A informação de que o presidente da República, Jair Bolsonaro, pretende driblar a regra do teto de gastos em R$ 30 bilhões para bancar o Auxílio Brasil no valor de R$ 400 até dezembro de 2022 desencadeou um dia de caos na economia. Ontem, o Ibovespa, principal índice da bolsa brasileira, a B3, fechou em forte queda de 3,28%, o dólar chegou a R$ 5,59 e aumentaram as especulações sobre possíveis alterações na equipe econômica. Diante deste cenário, o Governo decidiu adiar o lançamento do programa que vai substituir o Bolsa Família faltando apenas 30 minutos para o evento.
Ainda não há uma nova data para o anúncio oficial do programa. Mas, ontem, após o cancelamento do evento no Palácio do Planalto, os ministros da Casa Civil, Ciro Nogueira, e da Cidadania, João Roma, se reuniram com o presidente da Câmara, Arthur Lira (PP-AL), para discutir os detalhes do texto.

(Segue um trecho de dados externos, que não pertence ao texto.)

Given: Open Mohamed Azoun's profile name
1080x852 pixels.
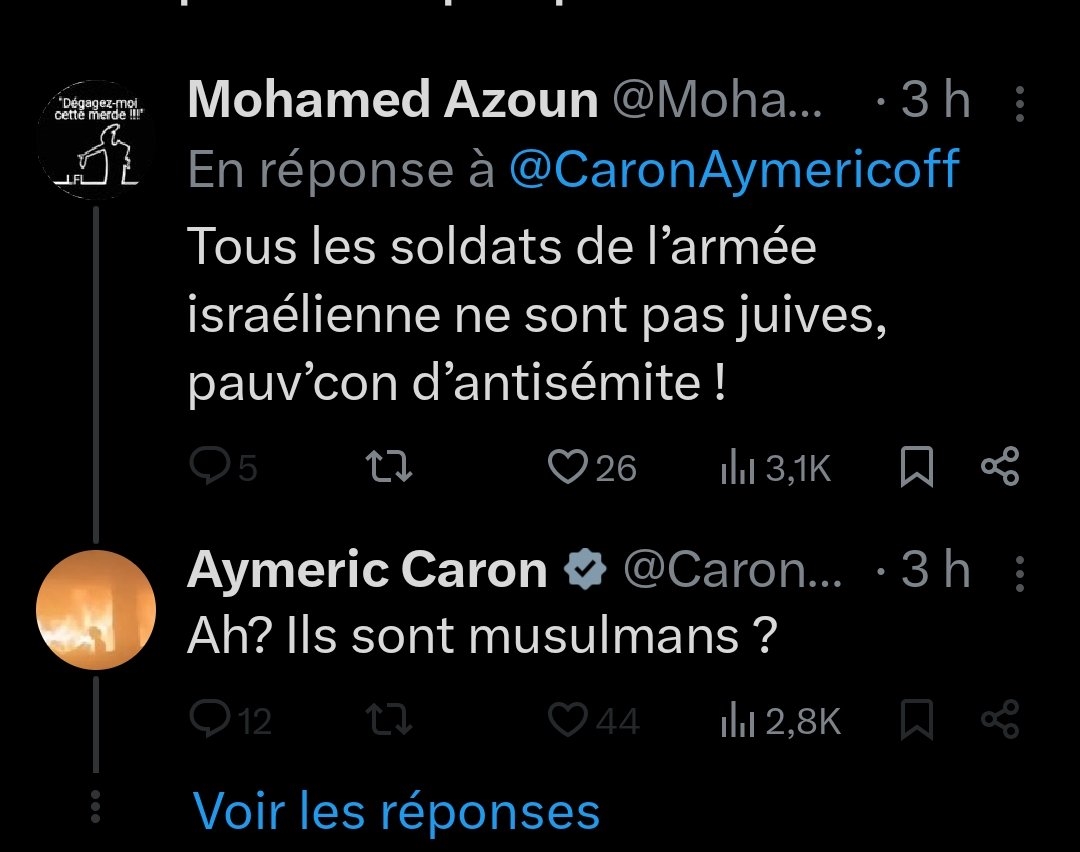Looking at the screenshot, I should (392, 101).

Inicialmente, a proposta do Governo seria de um auxílio de R$ 400 - acima, portanto, do valor do auxílio emergencial que pode chegar a R$ 375, que termina neste mês. Porém, parte desse valor, cerca de R$ 100, seria contabilizado fora do teto de gastos, no que seria uma vitória da ala política do governo sobre a equipe econômica, que defendia um auxílio de R$ 300. O valor extrateto seria de R$ 30 bilhões.
Aliado a isso, as recentes declarações do presidente da Câmara, Arthur Lira (PP-AL), de que não se pode "pensar só em teto de gastos e responsabilidade fiscal" em detrimento da população - que foi lida como uma senha para abandono da regra fiscal pela classe política -, o adiamento da reunião da comissão especial da PEC dos Precatórios e a falta de previsibilidade na votação da reforma do Imposto de Renda, tida como uma das fontes de financiamento do Auxílio Brasil, ajudaram a entornar o caldo.

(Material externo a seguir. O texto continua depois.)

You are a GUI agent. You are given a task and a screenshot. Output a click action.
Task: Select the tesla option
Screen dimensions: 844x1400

A notícia afetou o humor do mercado financeiro durante todo o dia e levou a bolsa a chegar a 110.672,76 pontos, na maior queda diária em mais de um mês, desde 8 de setembro (-3,78%).
Já o dólar, que chegou a bater os R$ 5,61, acabou recuando após o anúncio do cancelamento, mas, ainda assim, emendou a segunda alta seguida, de 1,33%, fechando a R$ 5,594 na venda. E isso ocorreu a despeito de o Banco Central ter vendido US$ 500 milhões à vista ainda pela manhã para tentar equilibrar o câmbio.

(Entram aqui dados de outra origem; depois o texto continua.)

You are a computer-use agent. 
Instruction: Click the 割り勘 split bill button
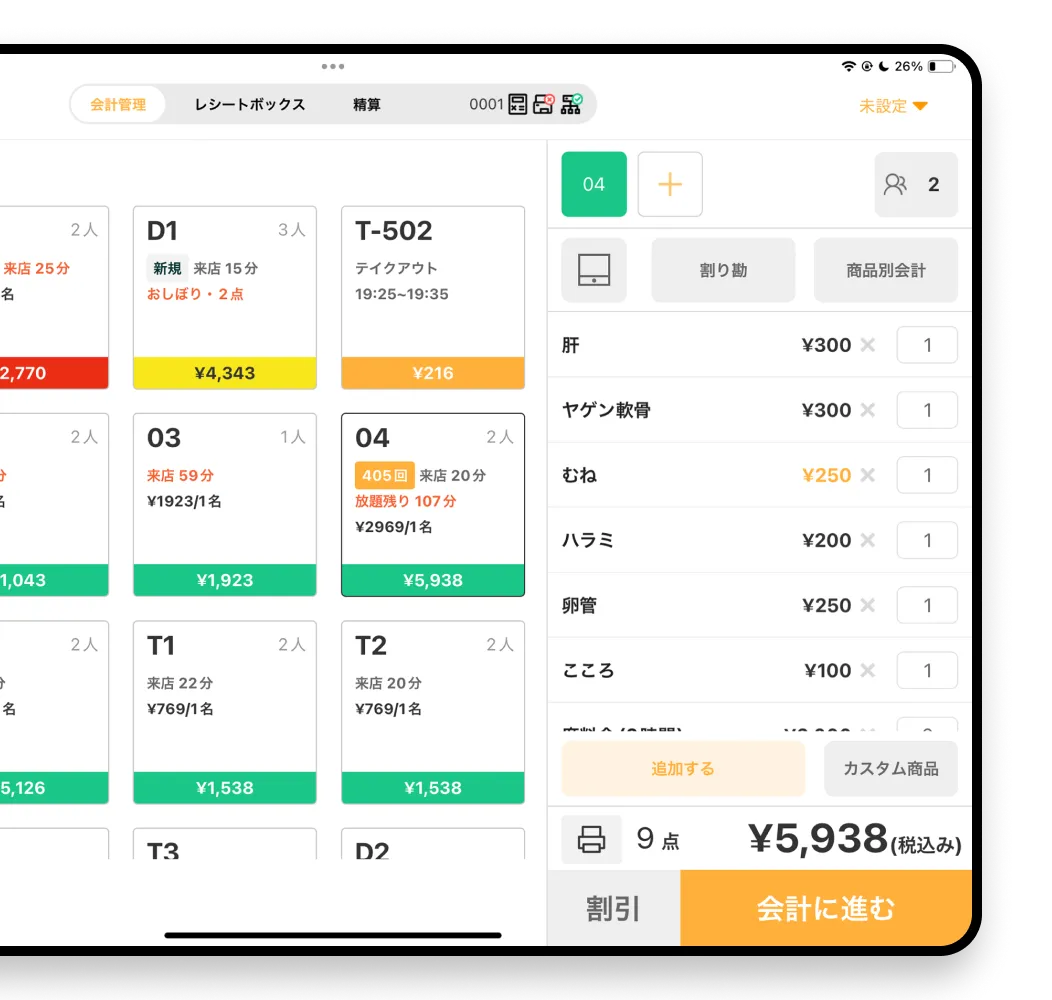(723, 270)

Em meio a este cenário, também ganhou força ao longo do dia as especulações de que a queda de braço entre a ala política e a econômica do Governo pode acelerar eventuais baixas na equipe econômica do ministro Paulo Guedes, inclusive, a saída do próprio.
(Com Agência Estado)
Avaliação é de que furar teto de gastos é um caminho sem volta
Para muitos analistas já é dado como certo de que o Governo vai abandonar, mesmo que informalmente, o teto de gastos. O que deve levar a formação de uma espiral negativa para a economia: alta do dólar, deterioração das expectativas de inflação, maior aperto monetário e redução do crescimento.
O sócio e gestor da Galapagos Capital, Sergio Zanini, afirma que a "sinalização do governo é muito negativa" e ressalta que o furo parcial do teto é uma preocupação grande. "Não é só o que está sendo falado hoje. Existe os risco de execução quando isso for debatido no Congresso", afirma Zanini, chamando a atenção para o fato de que pela primeira vez se viu o presidente da Câmara "falar explicitamente" contra o teto dos gastos.
Para ele, Zanini, tendo em vista o que está sendo proposto, já não fará diferença para a precificação dos ativos domésticos se houver novas baixas na equipe econômica e até mesmo a eventual saída de Paulo Guedes do governo, como chegou a ser ventilado em certo momento do dia. "Pode colocar quem você quiser como ministro da Economia que o resultado não vai ser diferente. Entramos em um processo político e eleitoral".
Já o economista-chefe da Western Asset, Adauto Lima, ressaltou que é difícil neste momento ver um teto para a taxa de câmbio, mesmo com mais altas da taxa Selic e possível aumento das intervenções do Banco Central.
"Essa questão da despesa que vai ficar fora do teto cria um precedente perigoso. A mensagem é que na dificuldade se muda a regra fiscal. No limite, não há mais regra", diz Lima, lembrando que dinâmica parecida correu ao longo do governo da ex-presidente Dilma Rousseff, com o abandono informal da geração de superávits primários.